### [Text extract]
46476. But is the net not more liable to be injured when drawn to the shore than when drawn in deep water ?
—Yes, but we generally lift them out where they hardly catch the ground.

46477. Is the whole of the shore along here quite clear for the fishermen Can they draw where they like?
—No, there are some rocks and foul ground that they cannot get near.

46478. But I mean is there any restriction on the part of the proprietor, or does he allow you to draw wherever you like ?
—Yes. I may say there is nothing to stop us here; there is no restriction.

46479. Are there any stake nets for salmon along the shore?
—Yes, there are some.

46480. How do you manage with them ?
—We do not go near them. They are inside of where we draw. We work outside the stake.

46481. But when you draw on the beach?
—We do not draw so near in as the stake boats.

46482. In fact, there is no difficulty about stake nets ?
—None at all.

### [Exercise task 1]
State whether each statement agrees with the fishing testimony, answering yes or no and quoting the deciding words: (a) the proprietor places no restriction on where the fishermen draw; (b) the fishermen can draw at any point along the shore; (c) the stake nets cause the fishermen no difficulty.
The records are unrelated to the testimony about fishing nets.

(Entries for locating words and elements)
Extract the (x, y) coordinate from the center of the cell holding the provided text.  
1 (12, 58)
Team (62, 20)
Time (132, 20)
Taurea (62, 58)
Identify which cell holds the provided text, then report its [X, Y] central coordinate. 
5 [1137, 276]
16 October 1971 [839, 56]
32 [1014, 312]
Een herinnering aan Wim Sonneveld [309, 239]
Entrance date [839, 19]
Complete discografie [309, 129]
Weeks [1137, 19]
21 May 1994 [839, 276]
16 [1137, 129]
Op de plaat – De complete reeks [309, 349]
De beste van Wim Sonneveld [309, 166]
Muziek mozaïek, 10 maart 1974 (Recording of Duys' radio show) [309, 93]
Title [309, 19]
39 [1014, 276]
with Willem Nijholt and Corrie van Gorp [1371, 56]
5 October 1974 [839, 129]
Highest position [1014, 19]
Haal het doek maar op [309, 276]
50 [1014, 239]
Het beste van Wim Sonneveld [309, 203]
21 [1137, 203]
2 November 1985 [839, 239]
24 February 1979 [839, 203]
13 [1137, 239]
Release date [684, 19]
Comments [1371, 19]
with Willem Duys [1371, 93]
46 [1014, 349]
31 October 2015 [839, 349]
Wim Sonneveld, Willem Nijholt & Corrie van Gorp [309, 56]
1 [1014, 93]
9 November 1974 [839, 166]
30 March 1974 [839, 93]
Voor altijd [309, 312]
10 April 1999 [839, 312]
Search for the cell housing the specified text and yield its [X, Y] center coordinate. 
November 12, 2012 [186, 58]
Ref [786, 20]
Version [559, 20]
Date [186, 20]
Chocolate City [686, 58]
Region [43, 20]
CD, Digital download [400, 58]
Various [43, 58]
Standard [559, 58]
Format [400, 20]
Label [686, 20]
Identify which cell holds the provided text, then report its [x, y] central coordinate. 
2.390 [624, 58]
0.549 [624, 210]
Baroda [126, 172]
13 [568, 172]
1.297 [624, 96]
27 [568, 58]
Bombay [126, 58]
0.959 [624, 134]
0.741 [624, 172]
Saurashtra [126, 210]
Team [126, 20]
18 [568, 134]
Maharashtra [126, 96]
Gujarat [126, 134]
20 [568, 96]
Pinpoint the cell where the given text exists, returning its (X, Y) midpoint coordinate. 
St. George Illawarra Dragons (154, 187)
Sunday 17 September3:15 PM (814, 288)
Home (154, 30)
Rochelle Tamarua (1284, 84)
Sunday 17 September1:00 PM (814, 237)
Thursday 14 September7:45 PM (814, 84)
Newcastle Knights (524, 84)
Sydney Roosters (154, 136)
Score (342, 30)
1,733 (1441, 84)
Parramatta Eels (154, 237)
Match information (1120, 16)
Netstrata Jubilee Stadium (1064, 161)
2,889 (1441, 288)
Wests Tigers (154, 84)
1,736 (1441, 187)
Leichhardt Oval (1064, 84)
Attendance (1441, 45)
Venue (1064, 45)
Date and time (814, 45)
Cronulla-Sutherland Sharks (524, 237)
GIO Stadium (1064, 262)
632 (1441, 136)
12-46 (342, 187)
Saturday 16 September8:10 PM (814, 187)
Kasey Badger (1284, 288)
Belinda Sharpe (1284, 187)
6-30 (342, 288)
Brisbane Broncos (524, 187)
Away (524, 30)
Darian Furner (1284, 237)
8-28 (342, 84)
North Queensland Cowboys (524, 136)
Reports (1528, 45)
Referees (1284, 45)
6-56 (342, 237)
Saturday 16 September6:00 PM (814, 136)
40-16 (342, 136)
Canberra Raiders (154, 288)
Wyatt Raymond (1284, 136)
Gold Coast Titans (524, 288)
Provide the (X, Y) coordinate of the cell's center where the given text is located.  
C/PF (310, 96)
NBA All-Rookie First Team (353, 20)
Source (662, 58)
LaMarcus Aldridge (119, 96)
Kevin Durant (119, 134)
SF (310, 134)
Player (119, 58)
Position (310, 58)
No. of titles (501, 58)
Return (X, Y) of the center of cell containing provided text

### [Exercise task 2]
Rewrite the records as a JSON list of strings, one string per line and without blank lines, covering only the stretch from the start of the records through the line containing "Weeks [1137, 19]".

### [Task response 1]
(a) Yes: "there is nothing to stop us here; there is no restriction."
(b) No: "No, there are some rocks and foul ground that they cannot get near."
(c) Yes: "None at all."

### [Task response 2]
[
  "Extract the (x, y) coordinate from the center of the cell holding the provided text.  ",
  "1 (12, 58)",
  "Team (62, 20)",
  "Time (132, 20)",
  "Taurea (62, 58)",
  "Identify which cell holds the provided text, then report its [X, Y] central coordinate. ",
  "5 [1137, 276]",
  "16 October 1971 [839, 56]",
  "32 [1014, 312]",
  "Een herinnering aan Wim Sonneveld [309, 239]",
  "Entrance date [839, 19]",
  "Complete discografie [309, 129]",
  "Weeks [1137, 19]"
]